= Highbourne Cay Wreck =

Shipwreck in the Bahamas

The Highbourne Cay Shipwreck is the site of a ship which wrecked in the Bahamas early in the 16th century. It is one the oldest wrecks of a European ship in the Americas to have been scientifically excavated.

==Discovery==
The wreck was discovered in 1965 by sport divers off Highbourne Cay in the north of the Exuma island chain. Numerous artifacts were taken from the wreck site, many of them making their way to the United States, before the site could be surveyed effectively, with the loss of much historical information. In 1983 the Institute of Nautical Archaeology (INA) conducted a survey, which included the excavation of a ballast mound, which revealed much detail about the construction and dimensions of the wreck. It was then re-covered to protect the remains from the elements.

In 2013 another excavation was carried out by graduate students from Texas A&M University, adding much knowledge of the ship and of shipbuilding in the Age of Discovery.

==Scientific excavation==
Beneath the ballast mound the remains of the ships keel, timbers, floor timbers and mast-post were found and recorded.
The ship was found to be about 19 metres long with a beam of 5 to 5.5 metres and bore similarities to the Molasses Reef ship, which had been excavated by the INA in 1982.

==Artifacts==
Over a dozen artillery pieces, plus breech chambers and shot, have ben recovered from the wreck, mostly during the 1960s. These include two bombardetas(es) (a type of long gun) and 13 versos (swivel guns) with compatible breech chambers and the wedges to secure them. The shot is of different sizes, ranging from 3.5 to 6.3 cm in diameter.
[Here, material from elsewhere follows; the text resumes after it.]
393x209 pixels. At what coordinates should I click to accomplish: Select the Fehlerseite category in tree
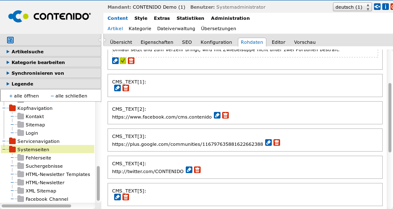click(38, 158)
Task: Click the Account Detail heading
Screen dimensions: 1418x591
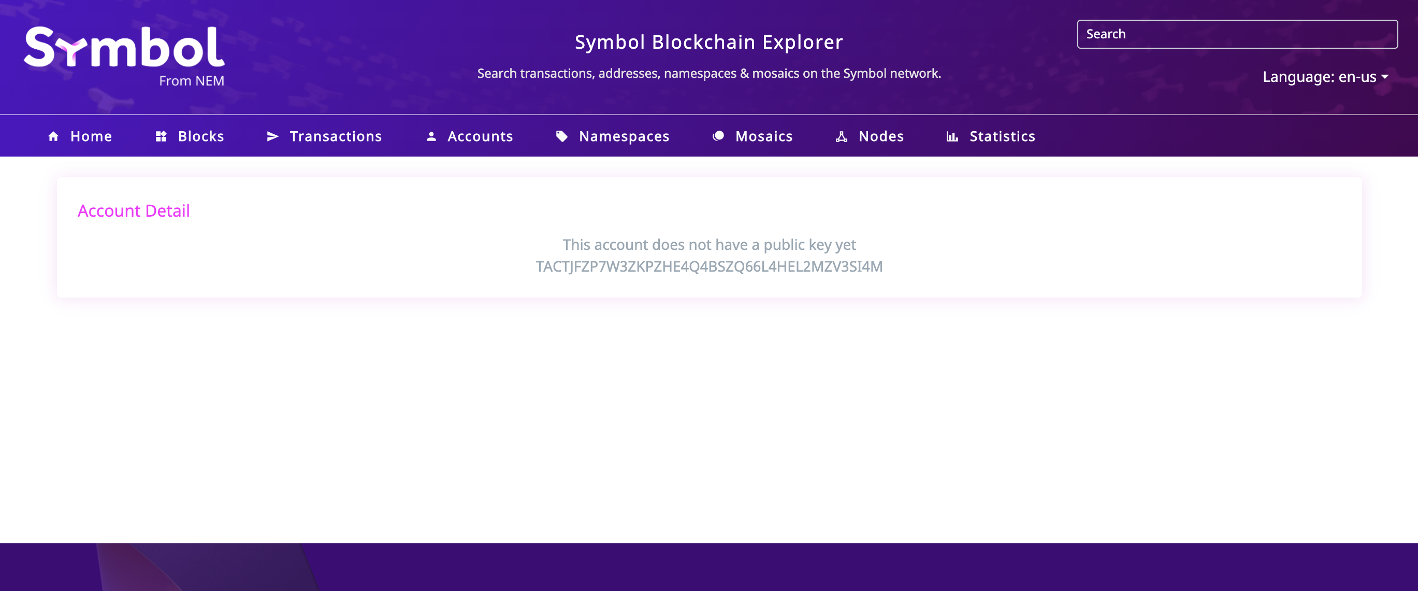Action: [x=134, y=210]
The expeditions this century have also recovered three anchors distant from the wrecksite, the largest of which is believed to have been the sheet anchor, rigged as a bower.

==Origin and age==
The identity of the ship is unknown, though Bahamian writer Eric Wiberg has speculated that the ship was part of a fleet of four under Juan Ponce de Leon, wrecked in 1513 while returning from his expedition to Florida. This ship, piloted by Diego Minuelo, is reported to have taken shelter in the islands, when it dragged its anchor and was wrecked.